B chromosomes are recurrent findings in Characidae species; however, they occur most frequently in the genera Astyanax and Psalidodon (Silva et al., 2016; Nascimento et al., 2020; Silva et al., 2022; Sousa et al., 2023). In Astyanax, only four species have records of B’s chromosomes that are always characterized by small heterochromatic acrocentric chromosomes (Kavalco & Almeida-Toledo, 2007; Hashimoto et al., 2008; Santos et al., 2013; Piscor & Parise-Maltempi, 2016; Sousa et al., 2023). In turn, the genus Psalidodon has a large number of species that have B chromosomes, which have different morphological aspects, from macro to microchromosomes (Silva et al., 2016; Silva et al., 2022).

Silva et al. (2022) proposed a model to explain the evolution of B chromosomes in Psalidodon, which can be partially applied to the genus Astyanax. In this model, species of the genus Psalidodon may have undergone different rearrangement mechanisms, leading to the different types of B chromosomes observed in the genus. However, since B chromosomes of Astyanax always correspond to a microchromosome, the possibility of chromosome fragmentation would be more applicable to the genus. In turn, for the analyzed P. scabripinnis, the hypothesis of chromatid non-disjunction, with the emergence of an isochromosome and subsequent accumulation of repetitive sequences is more plausible to justify the number of microsatellite sequences found in the B chromosome of this species (Fig. 5).

Figure 5. Model of B-chromosome evolution of A. bimaculatus and P. scabripinnis.

Based on Silva et al. (2022).

However, the reason for the limited microsatellite hybridization signals on the B chromosome of A. bimaculatus remains unclear. Apart from the study conducted by Piscor & Parise-Maltempi (2016), which identified prominent microsatellite markings on the B chromosome of Astyanax mexicanus, no other species within the genus has displayed similar signals. Thus, a hypothesis can be raised to explain this trait. Although the low recombination rate in B chromosomes facilitates the accumulation of microsatellites (Pathak & Ali, 2012; Silva et al., 2022) the time for such a process in these sequences in Astyanax may not have been sufficient, either due to a recent emergence or a low success rate of propagation of this B chromosome in the population.

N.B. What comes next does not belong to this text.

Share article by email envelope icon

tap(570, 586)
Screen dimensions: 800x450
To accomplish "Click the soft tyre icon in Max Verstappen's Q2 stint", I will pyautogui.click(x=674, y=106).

Finally, the differences in repetitive DNA content between A. bimaculatus and P. scabripinnis indicate distinct evolutionary paths for the origin of their B-chromosomes. Moreover, the variations in the distribution of microsatellites on the autosomal and supernumerary chromosomes of the two species provide valuable data on chromosomal rearrangements, as these sequences are often associated with breakpoints, which are evolutionary hotspots (Brandström et al., 2008; Sousa et al., 2022).

Conclusions

The results of the present study contribute to the expanded understanding of the distribution and evolution of microsatellites in A. bimaculatus and P. scabripinnis, providing data that aids in comprehending karyotypic diversification at both the family and genus levels. Additionally, the comparison of microsatellite distribution allows us to infer that the composition origin of microsatellites on autosomal chromosomes and B chromosomes is different and complex for both species. These findings suggest that microsatellites may contribute to the cytogenetic diversity of A. bimaculatus and P. scabripinnis, as well as other species within the genera.

Funding Statement

This research was supported by the Conselho Nacional de Desenvolvimento Científico e Tecnológico (CNPq) through of the productivity grant (303889/2022-5) and the research project (407536/2021-3). Financial support was also made available to us by the Pro-Reitoria de Pesquisa e Pós-Graduação of the Universidade Federal do Pará. The funders had no role in study design, data collection and analysis, decision to publish, or preparation of the manuscript.